Dating apps were supposed to make finding love easier. And in some ways they did. But they also introduced an entirely new category of human behavior that nobody warned us about. The lazy bio. The borrowed dog. The person who says they do not really use the app but somehow has nine photos, a linked Spotify, and a full prompt section. The red flags are everywhere. And the worst part is that most of us have swiped right on at least one of them anyway.
Consider this your guide. If you see any of the following on a dating profile, close it out and keep moving. Your peace is worth more than any match.
Their first photo is a group shot and you have absolutely no idea which one they are. This is not an accident. Nobody accidentally makes a group photo their profile picture. That is a deliberate choice made by someone who either does not like how they look or knows that the most attractive person in that photo is not them. If they cannot lead with themselves, they are already hiding something before you even match.
Three words that say everything: just ask. That is not mysterious. That is not intriguing. That is someone who could not think of a single interesting thing to say about themselves and decided to make that your problem. A blank bio is laziness. A “just ask” bio is laziness dressed up as personality. We are not asking.
Every single photo is from the exact same angle. Same lighting. Same filter. Same energy. When someone only photographs well from one very specific position, that is not a preference. That is a strategy. And what it usually means is that those pictures are two to four years old and they are hoping you will not notice until you are already sitting across from them at dinner.
Whether the bio says “my ex ruined me” or “looking for someone my ex could not be,” the result is the same. You are already the third person in a situationship that has not officially ended. Nobody mentions their ex in a dating profile unless that person is still living rent-free in their head. Swipe left and let them work through it.
Tinder. Of all the apps. They chose Tinder, posted shirtless photos, filled out zero prompts, and put “not here for hookups” in the bio. The cognitive dissonance alone should be disqualifying. The app and the behavior are telling you one story. The bio is telling you another. Believe the app.
Just cars. Scenery. A sunset. A dog that has never seen them before in its life. And maybe one blurry photo from a concert in 2019 where you can sort of make out a jawline if you squint. We need to see you. The Dodge Charger is not a personality. The golden retriever is not yours. Show your face or stay off the app.

——————————

TASK A: From the article on dating profile red flags, copy out the passage from "Their first photo" to "are not asking.".
TASK B: According to the article on dating profile red flags, what three things does the person who claims not to really use the app somehow have?
TASK C: Extend the article on dating profile red flags with further paragraphs that follow on from its last sentence.

LISTED ENTRIES:
——————————

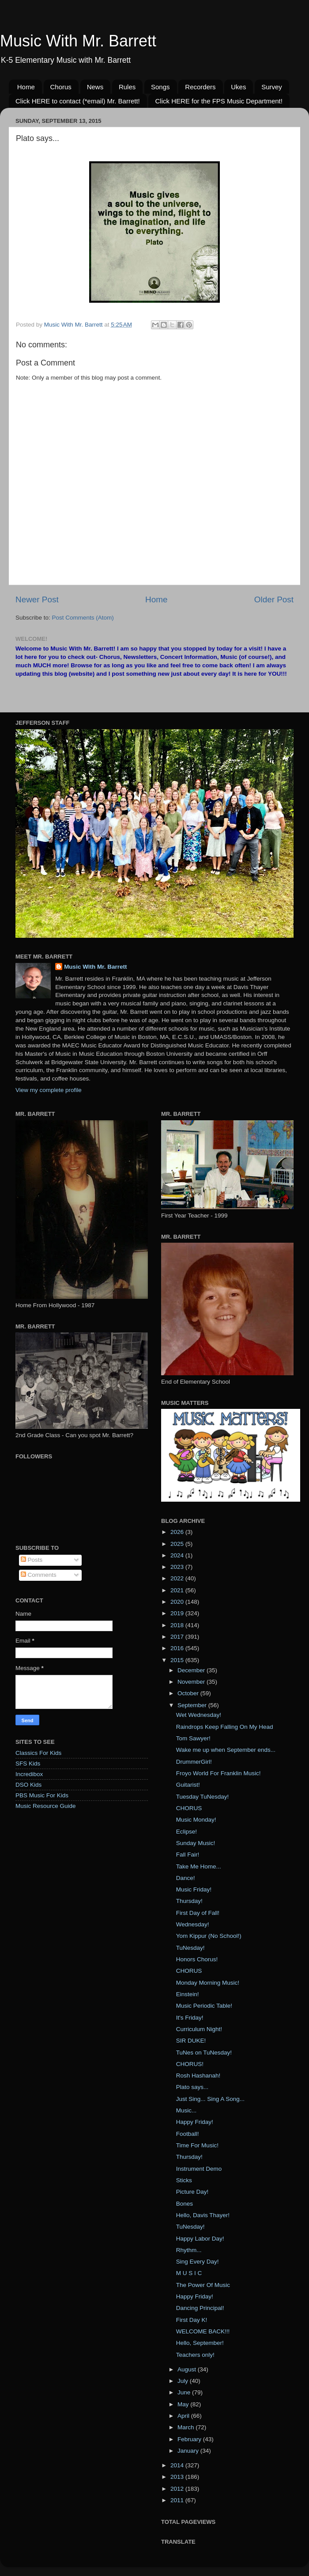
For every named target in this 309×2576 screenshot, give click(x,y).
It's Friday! (189, 2017)
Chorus (61, 87)
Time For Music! (197, 2145)
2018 (177, 1625)
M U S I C (189, 2273)
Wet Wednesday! (198, 1715)
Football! (187, 2134)
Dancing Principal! (200, 2308)
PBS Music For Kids (41, 1795)
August (187, 2369)
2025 (177, 1544)
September (192, 1705)
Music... (186, 2110)
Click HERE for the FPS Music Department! (218, 101)
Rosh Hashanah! (198, 2075)
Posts (32, 1559)
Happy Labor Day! (200, 2238)
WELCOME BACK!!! (203, 2331)
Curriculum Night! (199, 2029)
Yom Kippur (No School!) (208, 1936)
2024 (177, 1555)
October (188, 1693)
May (183, 2404)
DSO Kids (28, 1784)
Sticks (184, 2180)
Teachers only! (195, 2355)
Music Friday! (193, 1889)
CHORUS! (189, 2064)
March (186, 2427)
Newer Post (37, 599)
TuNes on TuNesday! (204, 2052)
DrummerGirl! (194, 1761)
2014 (177, 2465)
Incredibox (29, 1774)
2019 (177, 1613)
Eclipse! (186, 1831)
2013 (177, 2476)
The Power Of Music (203, 2285)
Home (26, 87)
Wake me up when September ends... (225, 1750)
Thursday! (189, 1901)
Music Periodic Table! (204, 2005)
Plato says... (192, 2087)
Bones (184, 2203)
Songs (160, 87)
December (192, 1670)
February (190, 2439)
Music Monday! (196, 1819)
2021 (177, 1590)
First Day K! (191, 2320)
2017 (177, 1636)
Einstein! (187, 1994)
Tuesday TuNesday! (202, 1796)
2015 (177, 1660)
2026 (177, 1532)
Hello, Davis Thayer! (203, 2215)
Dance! (185, 1878)
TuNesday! (190, 1947)
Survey (271, 87)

——————————

EXPECTED OUTPUT A:
Their first photo is a group shot and you have absolutely no idea which one they are. This is not an accident. Nobody accidentally makes a group photo their profile picture. That is a deliberate choice made by someone who either does not like how they look or knows that the most attractive person in that photo is not them. If they cannot lead with themselves, they are already hiding something before you even match.
Three words that say everything: just ask. That is not mysterious. That is not intriguing. That is someone who could not think of a single interesting thing to say about themselves and decided to make that your problem. A blank bio is laziness. A “just ask” bio is laziness dressed up as personality. We are not asking.

EXPECTED OUTPUT B:
- Nine photos
- A linked Spotify
- A full prompt section

EXPECTED OUTPUT C:
6’2″. That is the entire bio. Six foot two. As if height alone is a personality trait, a conversation starter, and a long-term compatibility indicator all at once. Height is fine. Height with zero emotional availability, no sense of humor, and nothing interesting to say about themselves is still a whole situation you do not want to be in.
They have nine photos. Their Spotify is linked. Their prompts are filled out. They answered every question in the profile builder. And their bio says they do not really use this app. The amount of effort required to create that profile versus the claim being made in the bio is one of the great contradictions of modern dating. They use the app. They just want you to think they do not need to.
You match. They send a greeting. Then within two messages they ask if you have Instagram or Snapchat and want to move the conversation there immediately. This is either a scammer running a script or someone who is very much not single and does not want a paper trail on a dating app where their partner might find them. Both options are equally bad. Neither one deserves a follow.
This one is in so many bios that it has become its own red flag category. Fluent in sarcasm means one of two things: they are perpetually negative and call it a sense of humor, or they are rude and have found a way to pre-excuse it before you even meet. Either way, they are telling you exactly who they are. Believe them.
You send a thoughtful opener. They say “haha.” You ask a follow-up question. They say “yeah.” You try one more time with something genuinely interesting. They say “lol.” This person is either talking to fifteen other people at once and you are not a priority, or they simply do not have the conversational skills to sustain a real connection. If they cannot hold a conversation during the talking stage when they are supposed to be trying to impress you, imagine what six months of texting them looks like.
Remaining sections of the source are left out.